The third major problem with dynamic recompilers is that they are platform-specific. An interpreter is most commonly written in a high level language like C or C++, and can be designed without much effort into being very portable across many computer architectures. In contrast, the entire purpose of the dynamic recompiler is to translate from the emulated CPU architecture to the native CPU architecture, meaning that the dynamic recompiler is by definition tied to that native CPU architecture. This implies a multiplicative effect on the amount of code that needs to be written, since each emulated CPU architecture needs one dynamic recompiler for each target CPU architecture.
The Universal Machine Language
It is exactly this final problem that the Universal Machine Language (abbreviated UML) was designed to solve. The UML defines an abstract CPU architecture that can be targeted by a dynamic recompiler. This abstract computer architecture is similar to a typical modern CPU, in that it defines a set of registers, flags, opcodes, and system behaviors. But of course, since there is no such thing as a UML CPU, generating code that targets this architecture is only half the battle. Once a dynamic recompiler has generated code for the UML, a back-end module then translates the UML code into equivalent instructions in the native CPU architecture.
Thus, the UML effectively decouples the writing of a dynamic recompiler from the writing of a back-end. This removes the multiplier involved in developing multiple dynamic recompilers for multiple target CPU architectures. Once a collection of back-ends exists, one only has to write a single dynamic recompiler targeting the UML, and it will work on all architectures that have back-ends. On the flip side, given a collection of UML-targeted dynamic recompilers, one only has to develop a single back-end translator to support all of them on a new target architecture.
In addition to this benefit, validation becomes easier on all sides. A "canonical" back-end can be developed, written in a high level language, which implements the UML in a way that is easy to verify. This canonical back-end can then be used to compare behaviors against other back-ends; if the other back-ends are written correctly, identical results should be produced for all dynamic recompilers. Similarly, bugs in the system can be easily isolated to the dynamic recompiler or to the back-end by simply switching back-ends and looking for identical behaviors.
The UML, which will be described in detail in future articles, was designed with a few core concepts in mind.
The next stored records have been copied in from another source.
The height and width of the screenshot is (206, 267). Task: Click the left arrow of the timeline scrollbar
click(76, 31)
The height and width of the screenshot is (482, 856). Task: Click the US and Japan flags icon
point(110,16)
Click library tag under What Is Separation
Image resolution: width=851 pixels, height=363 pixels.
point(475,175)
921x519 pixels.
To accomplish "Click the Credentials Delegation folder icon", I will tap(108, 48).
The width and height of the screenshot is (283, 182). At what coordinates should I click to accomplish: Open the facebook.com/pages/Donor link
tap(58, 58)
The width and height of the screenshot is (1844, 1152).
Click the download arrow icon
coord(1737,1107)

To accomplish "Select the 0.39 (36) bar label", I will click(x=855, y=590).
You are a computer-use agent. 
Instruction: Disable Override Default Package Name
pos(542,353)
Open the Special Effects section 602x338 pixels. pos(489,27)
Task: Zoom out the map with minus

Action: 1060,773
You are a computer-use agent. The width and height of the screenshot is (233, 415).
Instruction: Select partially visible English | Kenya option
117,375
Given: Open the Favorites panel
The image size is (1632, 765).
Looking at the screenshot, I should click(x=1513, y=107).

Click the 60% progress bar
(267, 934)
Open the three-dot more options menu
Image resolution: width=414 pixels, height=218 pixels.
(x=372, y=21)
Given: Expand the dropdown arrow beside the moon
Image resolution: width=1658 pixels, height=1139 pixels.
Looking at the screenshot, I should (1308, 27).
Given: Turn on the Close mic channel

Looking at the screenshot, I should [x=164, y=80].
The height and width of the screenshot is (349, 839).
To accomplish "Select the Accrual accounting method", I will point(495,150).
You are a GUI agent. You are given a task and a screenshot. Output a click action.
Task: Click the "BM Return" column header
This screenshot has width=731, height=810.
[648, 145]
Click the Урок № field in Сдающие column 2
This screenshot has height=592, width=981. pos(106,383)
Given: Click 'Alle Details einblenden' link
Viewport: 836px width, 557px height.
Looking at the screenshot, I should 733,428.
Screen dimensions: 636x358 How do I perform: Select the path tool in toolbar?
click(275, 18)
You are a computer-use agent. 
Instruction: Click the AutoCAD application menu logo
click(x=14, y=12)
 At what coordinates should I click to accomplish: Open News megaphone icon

First, the opcodes and behaviors are designed with a slight bias toward the writer of the dynamic recompiler, at the expense of the back-end author. This was done because it is expected that there will be fewer back-ends than dynamic recompilers, when all is said and done. Second, the UML describes a primarily 32-bit architecture, with native support for 64-bit operations. This was done because it most closely represents the current state of computer architectures, while allowing for optimization on native 64-bit platforms. And third, the UML opcodes are more CISC-like than RISC-like in their support of parameters. This was a conscious decision that not only makes writing the dynamic recompiler simpler, but also enables reasonable speed in a high-level canonical back-end.